Alla prova dei fatti, le Trailhound Wild - ancora più delle Bee Wild - dimostrano una significativa versatilità, con tutti i caveat necessari quando una gomma viene testata su un solo modello di moto e per giunta dotata di un ciclistica da riferimento come la Honda Africa Twin, dove hanno garantito un comportamento in linea con le attese e sicuro, mentre nulla possiamo dire sulla durata che peraltro è influenzata da molteplici fattori come lo stile di guida e i percorsi.
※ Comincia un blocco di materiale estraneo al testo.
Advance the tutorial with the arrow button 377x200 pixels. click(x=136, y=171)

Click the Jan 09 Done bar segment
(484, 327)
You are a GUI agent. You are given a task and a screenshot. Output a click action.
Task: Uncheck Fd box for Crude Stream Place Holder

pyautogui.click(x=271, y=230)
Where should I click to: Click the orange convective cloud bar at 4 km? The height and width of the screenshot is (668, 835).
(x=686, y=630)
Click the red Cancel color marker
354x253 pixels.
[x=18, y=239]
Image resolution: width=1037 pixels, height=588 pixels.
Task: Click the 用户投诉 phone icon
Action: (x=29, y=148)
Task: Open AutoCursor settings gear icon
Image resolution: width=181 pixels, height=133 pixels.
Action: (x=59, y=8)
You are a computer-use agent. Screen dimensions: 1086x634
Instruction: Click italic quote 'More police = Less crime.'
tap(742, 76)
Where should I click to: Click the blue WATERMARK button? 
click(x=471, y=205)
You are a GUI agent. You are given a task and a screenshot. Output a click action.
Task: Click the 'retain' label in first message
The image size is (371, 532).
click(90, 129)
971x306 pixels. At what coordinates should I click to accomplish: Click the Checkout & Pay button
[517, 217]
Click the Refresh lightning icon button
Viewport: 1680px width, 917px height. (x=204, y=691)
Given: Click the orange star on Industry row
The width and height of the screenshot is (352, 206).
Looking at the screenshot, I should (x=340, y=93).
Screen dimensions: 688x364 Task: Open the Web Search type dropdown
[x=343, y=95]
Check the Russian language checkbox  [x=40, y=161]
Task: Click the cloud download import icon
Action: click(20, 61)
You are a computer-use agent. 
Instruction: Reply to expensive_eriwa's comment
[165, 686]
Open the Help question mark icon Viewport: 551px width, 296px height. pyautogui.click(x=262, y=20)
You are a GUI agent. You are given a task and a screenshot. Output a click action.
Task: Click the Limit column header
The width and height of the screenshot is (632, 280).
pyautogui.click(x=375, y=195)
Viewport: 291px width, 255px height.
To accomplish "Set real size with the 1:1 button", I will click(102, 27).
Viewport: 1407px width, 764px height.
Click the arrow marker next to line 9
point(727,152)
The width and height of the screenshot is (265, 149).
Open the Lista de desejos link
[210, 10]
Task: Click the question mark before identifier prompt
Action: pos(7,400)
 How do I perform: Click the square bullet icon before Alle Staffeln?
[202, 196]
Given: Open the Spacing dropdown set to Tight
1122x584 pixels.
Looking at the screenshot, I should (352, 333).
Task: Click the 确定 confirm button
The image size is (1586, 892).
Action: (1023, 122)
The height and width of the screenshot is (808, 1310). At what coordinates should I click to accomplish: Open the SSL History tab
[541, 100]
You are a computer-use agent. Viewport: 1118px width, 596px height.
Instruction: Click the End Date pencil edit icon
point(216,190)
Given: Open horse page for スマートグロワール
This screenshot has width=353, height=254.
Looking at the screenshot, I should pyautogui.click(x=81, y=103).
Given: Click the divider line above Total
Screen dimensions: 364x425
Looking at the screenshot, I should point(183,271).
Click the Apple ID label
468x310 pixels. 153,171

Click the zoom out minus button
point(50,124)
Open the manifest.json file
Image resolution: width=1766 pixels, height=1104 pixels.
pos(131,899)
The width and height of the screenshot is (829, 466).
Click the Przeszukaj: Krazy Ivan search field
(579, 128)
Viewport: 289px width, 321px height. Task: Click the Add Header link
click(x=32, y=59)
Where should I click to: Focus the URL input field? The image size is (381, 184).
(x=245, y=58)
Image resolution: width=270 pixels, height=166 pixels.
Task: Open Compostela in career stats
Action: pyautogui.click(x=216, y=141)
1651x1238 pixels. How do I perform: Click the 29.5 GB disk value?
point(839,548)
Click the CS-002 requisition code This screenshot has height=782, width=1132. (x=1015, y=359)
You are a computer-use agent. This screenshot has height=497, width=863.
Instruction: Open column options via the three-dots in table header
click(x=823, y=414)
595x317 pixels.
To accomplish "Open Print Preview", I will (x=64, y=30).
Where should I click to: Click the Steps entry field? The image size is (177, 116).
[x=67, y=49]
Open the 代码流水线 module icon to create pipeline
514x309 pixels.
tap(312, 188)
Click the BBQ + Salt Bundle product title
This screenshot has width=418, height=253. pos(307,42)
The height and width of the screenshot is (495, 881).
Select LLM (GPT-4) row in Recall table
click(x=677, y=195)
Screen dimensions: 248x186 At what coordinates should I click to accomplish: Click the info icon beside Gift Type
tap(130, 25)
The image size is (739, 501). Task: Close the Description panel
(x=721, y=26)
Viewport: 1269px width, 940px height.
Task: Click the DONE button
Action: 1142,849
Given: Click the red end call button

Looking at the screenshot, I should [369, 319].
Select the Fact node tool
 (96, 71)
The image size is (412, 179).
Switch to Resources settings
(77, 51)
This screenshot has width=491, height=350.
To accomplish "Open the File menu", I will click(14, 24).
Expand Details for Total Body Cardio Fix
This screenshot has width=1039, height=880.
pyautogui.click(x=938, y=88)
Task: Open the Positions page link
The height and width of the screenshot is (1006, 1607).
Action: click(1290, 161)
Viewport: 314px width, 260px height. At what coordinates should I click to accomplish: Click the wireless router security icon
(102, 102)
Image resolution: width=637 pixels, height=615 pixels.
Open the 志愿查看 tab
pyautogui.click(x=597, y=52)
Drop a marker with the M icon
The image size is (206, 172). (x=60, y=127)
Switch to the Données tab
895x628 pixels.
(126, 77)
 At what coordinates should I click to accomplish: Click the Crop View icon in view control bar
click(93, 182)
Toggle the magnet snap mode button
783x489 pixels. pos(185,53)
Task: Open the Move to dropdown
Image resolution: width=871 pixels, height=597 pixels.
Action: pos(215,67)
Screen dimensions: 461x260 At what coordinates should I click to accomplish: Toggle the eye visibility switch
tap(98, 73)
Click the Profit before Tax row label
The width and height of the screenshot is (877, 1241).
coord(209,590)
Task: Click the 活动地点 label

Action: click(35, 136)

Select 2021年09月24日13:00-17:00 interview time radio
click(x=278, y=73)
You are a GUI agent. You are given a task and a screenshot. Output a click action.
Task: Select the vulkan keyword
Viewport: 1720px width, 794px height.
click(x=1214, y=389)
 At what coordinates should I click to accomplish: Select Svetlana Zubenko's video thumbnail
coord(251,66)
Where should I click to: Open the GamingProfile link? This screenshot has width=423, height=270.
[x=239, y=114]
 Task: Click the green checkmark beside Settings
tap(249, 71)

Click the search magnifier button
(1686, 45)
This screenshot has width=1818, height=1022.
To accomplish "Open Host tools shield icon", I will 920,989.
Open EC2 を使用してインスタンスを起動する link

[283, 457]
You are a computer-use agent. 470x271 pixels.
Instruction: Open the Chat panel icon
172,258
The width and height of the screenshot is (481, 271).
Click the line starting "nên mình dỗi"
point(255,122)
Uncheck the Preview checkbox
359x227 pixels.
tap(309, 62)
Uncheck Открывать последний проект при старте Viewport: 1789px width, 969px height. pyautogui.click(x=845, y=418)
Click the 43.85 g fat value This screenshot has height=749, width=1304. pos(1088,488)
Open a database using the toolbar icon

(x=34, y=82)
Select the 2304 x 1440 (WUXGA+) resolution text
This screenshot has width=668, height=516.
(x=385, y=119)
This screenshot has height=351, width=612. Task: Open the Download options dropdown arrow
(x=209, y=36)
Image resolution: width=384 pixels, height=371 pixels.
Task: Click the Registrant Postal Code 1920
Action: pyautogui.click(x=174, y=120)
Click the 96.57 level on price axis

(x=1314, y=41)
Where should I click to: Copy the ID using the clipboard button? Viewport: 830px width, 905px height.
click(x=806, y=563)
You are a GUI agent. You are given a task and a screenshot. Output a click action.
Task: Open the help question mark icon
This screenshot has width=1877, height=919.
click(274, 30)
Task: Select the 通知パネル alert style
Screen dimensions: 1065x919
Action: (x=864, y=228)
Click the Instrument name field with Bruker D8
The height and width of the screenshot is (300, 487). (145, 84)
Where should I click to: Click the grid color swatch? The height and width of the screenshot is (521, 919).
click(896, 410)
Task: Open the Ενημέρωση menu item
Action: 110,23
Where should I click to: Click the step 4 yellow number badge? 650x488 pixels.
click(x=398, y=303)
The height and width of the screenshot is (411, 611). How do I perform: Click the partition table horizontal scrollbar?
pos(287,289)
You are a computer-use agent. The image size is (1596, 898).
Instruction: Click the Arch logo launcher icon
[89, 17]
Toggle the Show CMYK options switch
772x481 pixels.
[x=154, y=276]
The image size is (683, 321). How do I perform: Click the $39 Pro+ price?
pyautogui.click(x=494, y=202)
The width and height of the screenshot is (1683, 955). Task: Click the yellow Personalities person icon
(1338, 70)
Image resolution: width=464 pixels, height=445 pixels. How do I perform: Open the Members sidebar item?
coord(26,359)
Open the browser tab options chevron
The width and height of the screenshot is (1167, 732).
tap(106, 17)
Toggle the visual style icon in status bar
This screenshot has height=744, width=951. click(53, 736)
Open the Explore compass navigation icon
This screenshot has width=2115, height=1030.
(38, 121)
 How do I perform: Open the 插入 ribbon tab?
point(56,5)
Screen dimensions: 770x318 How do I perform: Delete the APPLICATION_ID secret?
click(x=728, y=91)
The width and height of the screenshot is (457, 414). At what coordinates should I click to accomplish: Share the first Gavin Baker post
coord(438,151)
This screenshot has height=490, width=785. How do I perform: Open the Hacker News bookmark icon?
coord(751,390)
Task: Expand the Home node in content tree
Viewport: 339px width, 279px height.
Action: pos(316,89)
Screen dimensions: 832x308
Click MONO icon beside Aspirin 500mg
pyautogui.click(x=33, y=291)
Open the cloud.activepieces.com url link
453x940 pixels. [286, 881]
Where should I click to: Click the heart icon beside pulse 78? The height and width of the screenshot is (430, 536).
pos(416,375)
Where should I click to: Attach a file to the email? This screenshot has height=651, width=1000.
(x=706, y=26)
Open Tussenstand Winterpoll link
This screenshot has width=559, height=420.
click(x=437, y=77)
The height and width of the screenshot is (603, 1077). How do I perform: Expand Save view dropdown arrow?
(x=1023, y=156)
Le Bee Wild sono invece ottime coperture trasversali ad ambiente urbano ed extraurbano ma a uno scooter - magari dotato anche di Top Case, come il nostro Honda AVD 350 - non è lecito chiedere di avventurarsi per pietraie o di su(o)pportare sollecitazioni fuoristradistiche per le quali non è certamente progettato. Quindi, sì a escursioni su strade bianche, mentre se il fondo diventa davvero brutto... passate alle Trailhound Wild e a un cerchio almeno da 19"!